Stop Asking If I’m Hot in This



There are many different ways of styling the hijab. Personally, I change my style based on what looks best with the outfit I’m wearing and comfort level. (photos by Zoe MacDiarmid)

In my seven years as a hijabi, I’ve been the target of a lot of questions. Although I try my best to answer politely, they are often ignorant and upsetting to hear. Many of them stem from damaging assumptions, but most of all, being asked these questions makes me feel like an outsider in the places where I should be at my most comfortable. One example is when I am asked if I’m hot in my clothing. Although this usually seems to come from legitimate curiosity, singling me out because of my clothing is alienating. If you’re feeling hot, I probably am too.

It is especially ignorant of the purpose of my clothing. That “thing” on my head –as some refer to it– is a headscarf, which is also called a “hijab,” Arabic for partition. It is a religious garment that symbolizes modesty. In Islam, modesty is not only required in dress, but also in behavior, a standard which applies to male and female Muslims.
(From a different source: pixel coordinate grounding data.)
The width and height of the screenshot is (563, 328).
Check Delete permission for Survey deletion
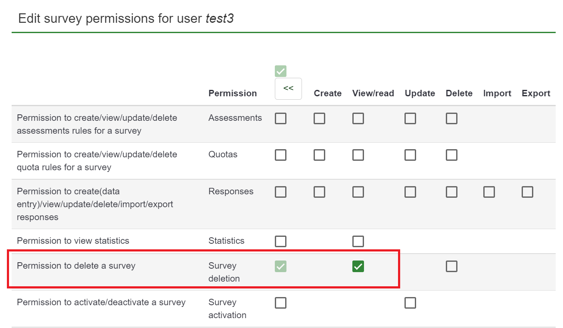[x=451, y=267]
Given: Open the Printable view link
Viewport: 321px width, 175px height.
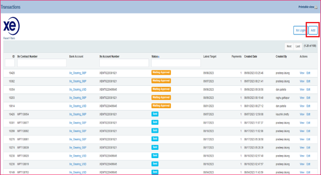Looking at the screenshot, I should [x=306, y=7].
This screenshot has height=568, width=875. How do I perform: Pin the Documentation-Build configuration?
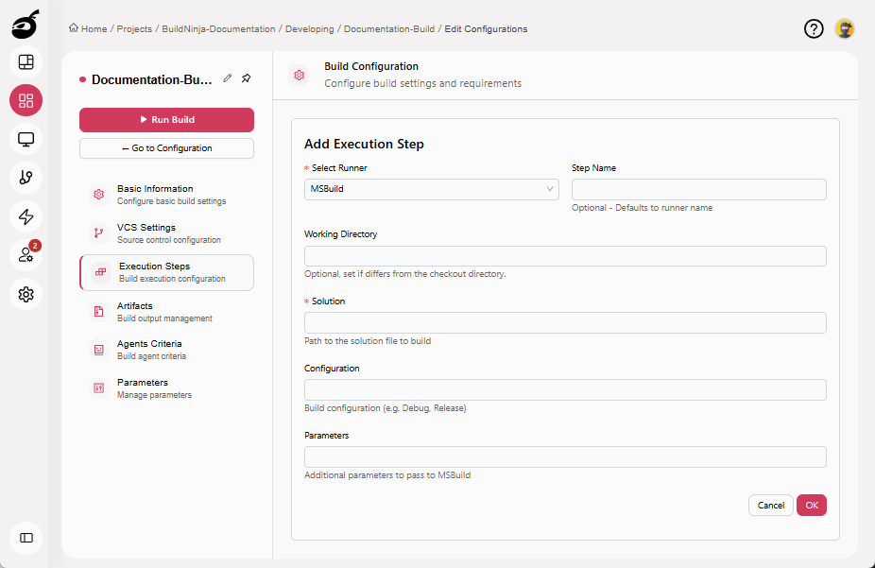pyautogui.click(x=246, y=78)
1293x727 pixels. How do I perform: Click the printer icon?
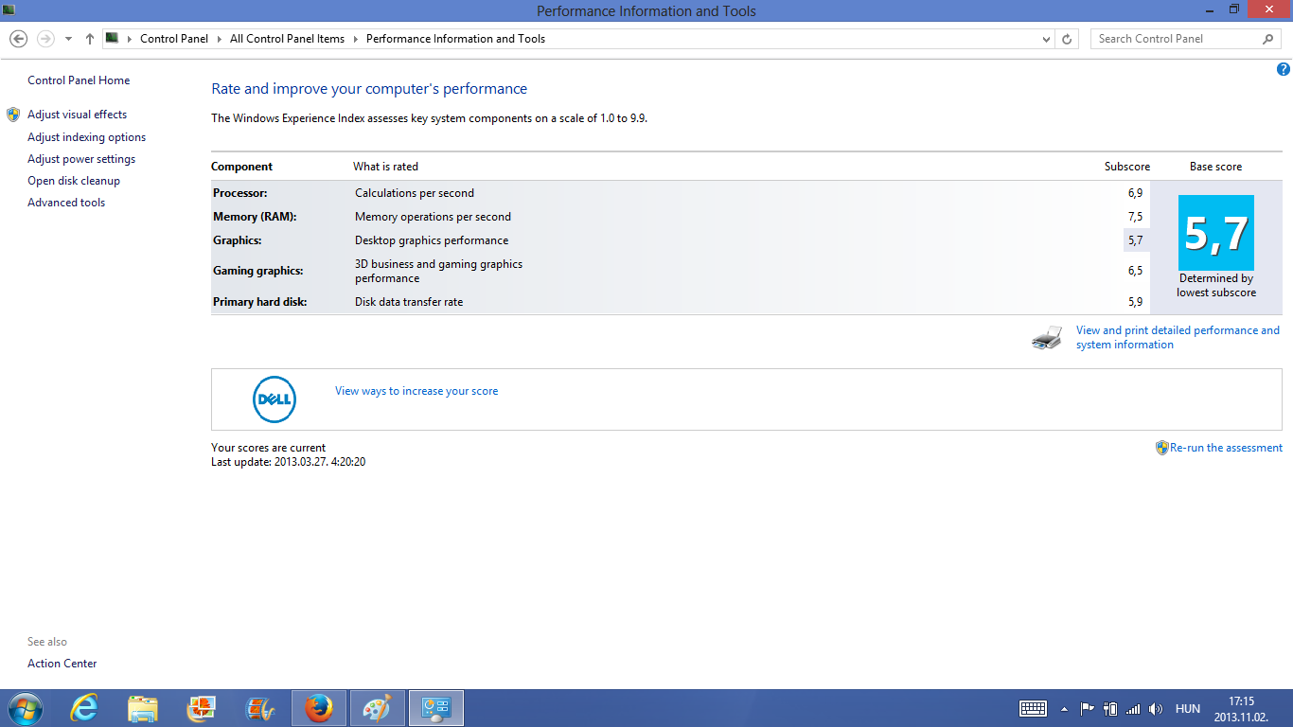pos(1047,338)
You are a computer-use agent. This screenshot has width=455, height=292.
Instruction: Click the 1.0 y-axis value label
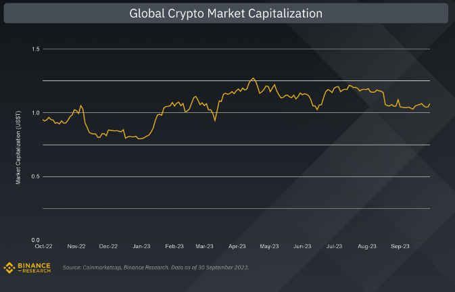click(36, 113)
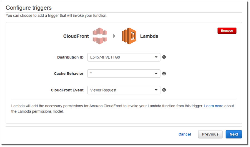Remove the CloudFront trigger
The image size is (250, 147).
(227, 31)
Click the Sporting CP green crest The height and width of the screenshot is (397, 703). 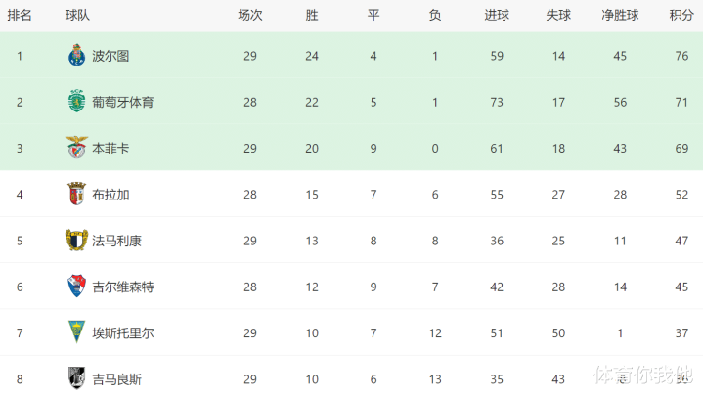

But it’s more than just fabric covering my hair. To me, wearing the hijab means the removal of physical appearance as part of interactions. People’s value is so often linked to how beautiful they are in society’s eyes. I believe that eliminating beauty as an element of communication is a step towards a world where people are treated as humans, not bodies. 

I am not going to take it off or leave Islam when I move out, because my choice was not forced on me. There are absolutely women for whom that isn’t the case–and I find it ironic that the response to that is to attack others for their decisions over their bodies. 

I am not oppressed by my religion. The idea that all Muslim women are oppressed is a racist, Orientalist trope that objectifies us, erases our individual stories, and denies us even the illusion of choice. 

The Western obsession with the hijab has long been connected to the idea of a clash between the “West” and the “East,” or rather European colonizers and colonized Muslims. 

Attacking the headscarf has been a method of maintaining power over Muslims in colonies. For example, during the Algerian war of independence, the French staged ceremonies where they unveiled Muslim Algerian women. These ceremonies were aimed at “demonstrating how Muslim women had been won over to European values and away from the independence struggle,” according to The Independent. 

Today, the insistence that the hijab is oppressive and that Muslim women should take it off remains a tool of imperialism — the act of one country using its power to control another. When people express this way of thinking to me, even if they have good intentions, it reflects all of the marginalization that Muslim women continue to experience at the hands of imperialism. It makes me feel that neither my choices nor my personhood are valued. 

Some people seem to be under the impression that as a Muslim woman, I am unable to have a personality or a life. I’ve had people be shocked when I make jokes or they see me having fun. But, there is a human under the scarf. I promise you that despite reports to the contrary, misery is not the 6th pillar of Islam. In fact, we consider smiling to be an act of charity. 

I realize that for some people, I’m the first visibly Muslim person they’ve ever met. I’m different. Because of that, I’m willing to provide some education about myself and my faith. 

But the questions I am so often asked –and the assumptions inherent in them– are deeply harmful. Going up to someone you don’t know well and questioning their clothing choices is rude. This is just a basic social concept. It’s othering. It’s hurtful.

So don’t ask me if I’m hot in this. Of course I am.